In Geisinger’s case, that reality led to a partnership with Weis Markets, a Pennsylvania-based supermarket and pharmacy chain. Geisinger operates and staffs Careworks clinics in three Weis stores in western Pennsylvania, and is adding 15 more centers in Weis outlets and other locations. “You’ve got to keep people out of the emergency room. It’s just too expensive, and there’s just not enough access without these,” Berndt said.
It’s about “making high-quality, cost-effective medical care more accessible,” agreed Andrew Sussman, SVP and associate chief medical officer for CVS Caremark and president of its 600-unit MinuteClinic division.
This year, MinuteClinic has allied with hospital systems in California, Florida, New Jersey and Tennessee. Under one agreement, doctors from the Florida Hospital Medical Group will serve as medical directors for 12 MinuteClinics in CVS stores in and around Orlando. The two providers also will collaborate on patient education and disease management initiatives.
More recently, MinuteClinic inked a pact in late July, under which physicians from UCLA Health System manage 11 of the clinics around Los Angeles, with clinicians referring walk-in patients to UCLA when necessary.
Walgreens’ retail clinic operation, Take Care Health Systems, also is allying with hospital groups around the United States, and bills itself as “the nation’s leading operator of hospital outpatient pharmacies, serving 137 health systems nationwide.” Walgreens also has partnered with major health centers, such as Johns Hopkins Medical Center, Ochener Health System, Louisiana State University, Valley Health System in southern Nevada and Northwestern Memorial Hospital. Through those arrangements, post-discharge patients directly transition to the care of a local Walgreens pharmacist or clinician “to enhance coordinate care” and develop better ways to track outcomes and care regimens, according to the company.
“One reason we’re working with hospital systems and universities is to have an independent opinion around some of the outcomes. The key is the outcomes,” explained Kermit Crawford, Walgreens’ president of pharmacy, health-and-wellness services and solutions. He said the partnerships are advancing the ACO model and teaching both sides how to better collaborate, document patients’ long-term progress and improve adherence. “We’re connecting with the physicians,” Crawford told DSN. “For example, at Northwestern, any conversations our pharmacists are having with the patient on adherence are being transmitted back to the physician at Northwestern.”
The experience also provides hospital-certified training for its pharmacists that Walgreens will “be able to scale across the entire organization,” according to Crawford.
Key to the success of such alliances is the ability of participating pharmacies and retail clinics to gather and electronically share accurate data on each patient in a health system’s records. “The whole notion of ambulatory pharmacy is a coordination of care — the integration of patient records, etc., that feed back into the hospital,” APhA’s Owen said.
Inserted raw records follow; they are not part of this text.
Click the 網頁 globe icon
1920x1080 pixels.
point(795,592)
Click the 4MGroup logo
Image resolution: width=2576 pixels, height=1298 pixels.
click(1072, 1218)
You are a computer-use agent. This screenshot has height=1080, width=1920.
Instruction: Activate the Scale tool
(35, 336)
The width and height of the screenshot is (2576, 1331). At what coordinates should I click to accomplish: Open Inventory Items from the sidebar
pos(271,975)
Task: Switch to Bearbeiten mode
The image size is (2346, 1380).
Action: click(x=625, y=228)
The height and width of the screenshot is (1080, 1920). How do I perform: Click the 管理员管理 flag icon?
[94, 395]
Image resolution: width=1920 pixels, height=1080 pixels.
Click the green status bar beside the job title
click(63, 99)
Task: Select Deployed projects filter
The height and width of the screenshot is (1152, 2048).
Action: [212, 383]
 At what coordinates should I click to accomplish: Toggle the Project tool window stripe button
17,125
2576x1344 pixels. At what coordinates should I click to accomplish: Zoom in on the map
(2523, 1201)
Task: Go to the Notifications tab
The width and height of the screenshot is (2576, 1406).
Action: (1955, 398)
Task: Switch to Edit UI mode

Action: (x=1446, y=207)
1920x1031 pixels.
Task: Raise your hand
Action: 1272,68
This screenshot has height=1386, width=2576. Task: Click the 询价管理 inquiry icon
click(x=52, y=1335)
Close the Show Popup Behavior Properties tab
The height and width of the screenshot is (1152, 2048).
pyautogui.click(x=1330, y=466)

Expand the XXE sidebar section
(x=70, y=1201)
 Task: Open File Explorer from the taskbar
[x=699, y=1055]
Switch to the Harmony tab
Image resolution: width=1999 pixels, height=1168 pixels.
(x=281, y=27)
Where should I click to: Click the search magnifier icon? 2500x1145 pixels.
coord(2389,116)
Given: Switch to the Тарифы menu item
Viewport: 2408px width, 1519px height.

Indeed, BI noted in a report on health technology, “some physicians remain skeptical that chronic care services can be provided in a retail setting. They express concern that important health factors may be missed because retail clinic practitioners often do not have a full medical history on their patients.”
That makes the use and sharing of electronic medical records a critical factor in the continuum of care. It’s about “fully integrating electronic medical record systems to streamline communication around all aspects of patients’ care,” according to MinuteClinic.
At the University of Wisconsin Hospital and Clinics, for instance, “all patients have an electronic medical record, and it’s allowed us to provide seamless care” that bridges the gap between the hospital and its network of allied pharmacies in the community around Madison, Wis., said Hannet Tibagwa Ambord, UW’s manager of oncology pharmacy and ambulatory pharmacy services.